Application of an improved density gradient electrophoresis apparatus to the separation of proteins, cells and subcellular organelles

Abstract

A DGE apparatus, made of Perspex, consisting of a separation column (5 × 2.2 cm) and containing a 0–4% linear Ficoll density gradient, was constructed. Only 2.5 cm of the column were used for high resolution separations. A specially designed removable top cone permitted precise gradient introduction, thin sample layering (0.3–1 mm) and precise fractionation after electrophoresis. A bottom circular palladium anode (nongassing) was separated hydrodynamically but not electrically from the density gradient by a cationpermeable membrane. A top circular platinum cathode caused negatively charged particles to migrate upwards (levitation). Thin sample layering permitted short separation times (30–60 min) at only 3 V/cm (10 mA). As for proteins, glycoforms of α1‐antitrypsin were separated as well as isoenzymes of β‐hexoseaminidase. Furthermore, separation of transferrin (Tf) from the putative Tf‐receptor complex was effectuated.
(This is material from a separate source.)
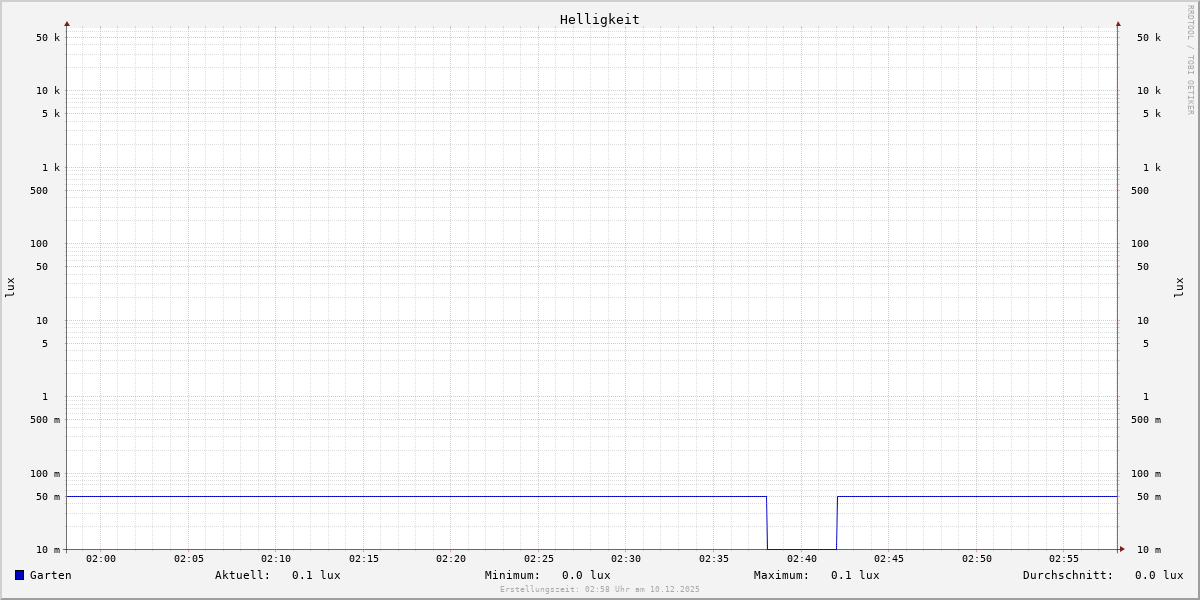
Task: Click the 02:55 time axis label
Action: click(x=1064, y=559)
The device was equally suitable for the separation of Megadalton proteins (mucins). Artificial mixtures of intact erythrocytes (rat, rabbit, human) were separated with high resolution. About 10⁷ cells (of 100 μm³ cell volume) could be loaded onto the device. Crude microsomes from the human melanoma cell line Mel JuSo were separated after brief trypsin treatment within 38 min at 10 mA. Ratios of the migration velocities of the constituent organelles were: late endosomes (LE) : lysosomes (L) : Golgi (G) : early endosomes (EE) = 1 : 0.94 : 0.77 : 0.55 and under slightly different conditions LE : L : G : endoplasmatic reticulum (ER) : plasma membrane (PM) = 1 : 0.87 : 0.64 : 0.58 : 0.49.